The App Engine TaskQueue API is an amazing tool for executing work in the form of tasks at a later stage, asynchronously. It is a valuable asset in improving application latency, user experience, and so much more. If an app needs to process workloads in the background, tasks can be added to backend task queues.
There are two types of task queues in the App Engine ecosystem, push and pull. Push Queues are the simplest; you push a task into the queue and it will be processed by an application worker at the desired rate (specified in your queue config file). With Push Queues you have very little to worry about, mainly processing rate and max concurrency. Defining these values in a smart way can actually prevent bursts of load and save you quite a bit of money in Google App Engine (GAE). In AppScale, on the other hand, you don’t need to be stringent with those rates because, in contrast to GAE, you pay for virtual machine uptime and not per frontend instance hour. That means that as long as your virtual machine can process the load with multiple frontend instances, tasks can go as fast as they come.
AppScale implements the Push Queues API based on RabbitMQ and Celery and has had many happy developers using it over the past few years.
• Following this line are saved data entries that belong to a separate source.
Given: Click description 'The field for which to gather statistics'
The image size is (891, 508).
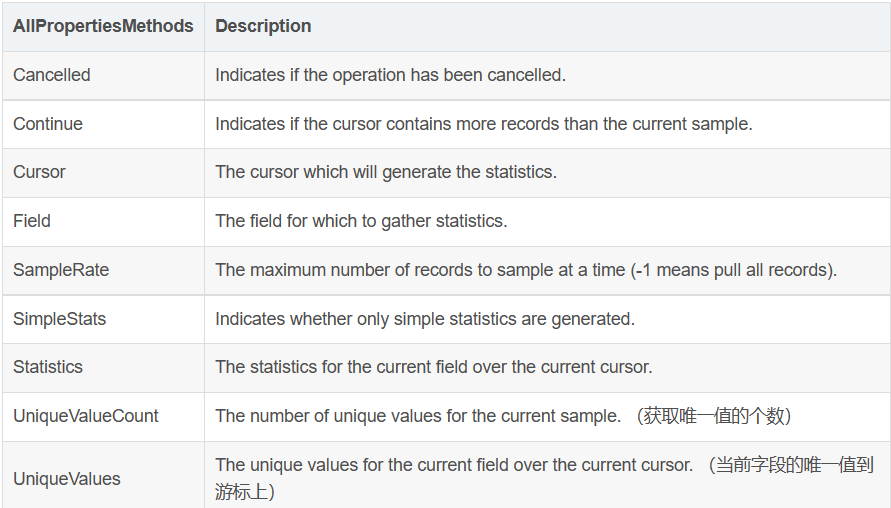Looking at the screenshot, I should (x=361, y=221).
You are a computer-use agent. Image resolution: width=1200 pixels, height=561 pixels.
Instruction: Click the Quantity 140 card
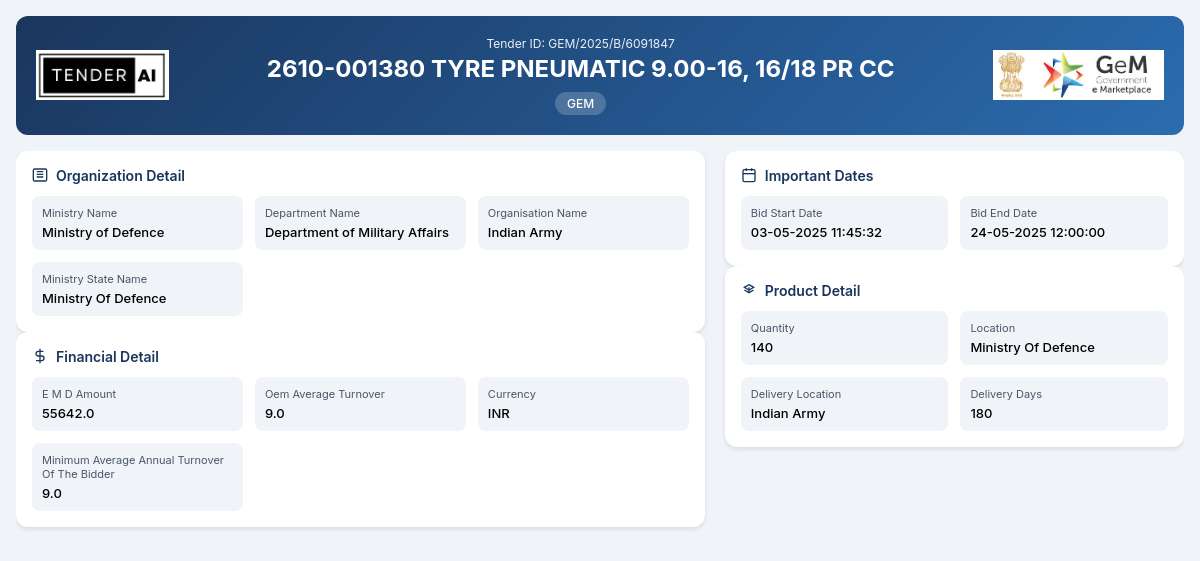coord(844,338)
Now imagine a scenario where your app needs more control and flexibility over when and where a task executes. Pull Queues allow developers to create their own customized task queue system. They do not dispatch tasks automatically; application workers are responsible for creating and leasing tasks. However, with great queue flexibility comes great queue management. When a task is leased, it is associated with a deadline. The application must delete or extend the lease of a task before that deadline, otherwise the same task will become available for processing to another worker.
Implementation in AppScale
The Pull Queues API comes with neat features such as the ability to specify a delay before a given task is available for processing, or a tag that identifies one or multiple tasks so you can easily group them together, and even the ability to lease and delete tasks by name. All that seemed a lot more like a database use case rather than a queuing system use case to us, so we implemented Pull Queues on top of Cassandra. It can hold up to millions of pull tasks, index them by ETA, and filter by tag.
The TaskQueue API convenience doesn't end here though. Pull Queues API is also available via REST endpoints that allow external clients to interact with the service. As a result, you have the power to produce and consume tasks from anywhere, provided that there is a backend application sitting on either GAE or AppScale, or both! For example, you can have your main app producing tasks in an App Engine environment (GAE or AppScale) and one or more clients consuming a certain type of tasks or any of those tasks from within Google Compute Engine, Microsoft Azure, AWS EC2, etc. Your options are virtually unlimited.
Pull Queues are now available in AppScale 3.1 with full Python and REST support, and will be released in general Beta for Java as well, in AppScale 3.2.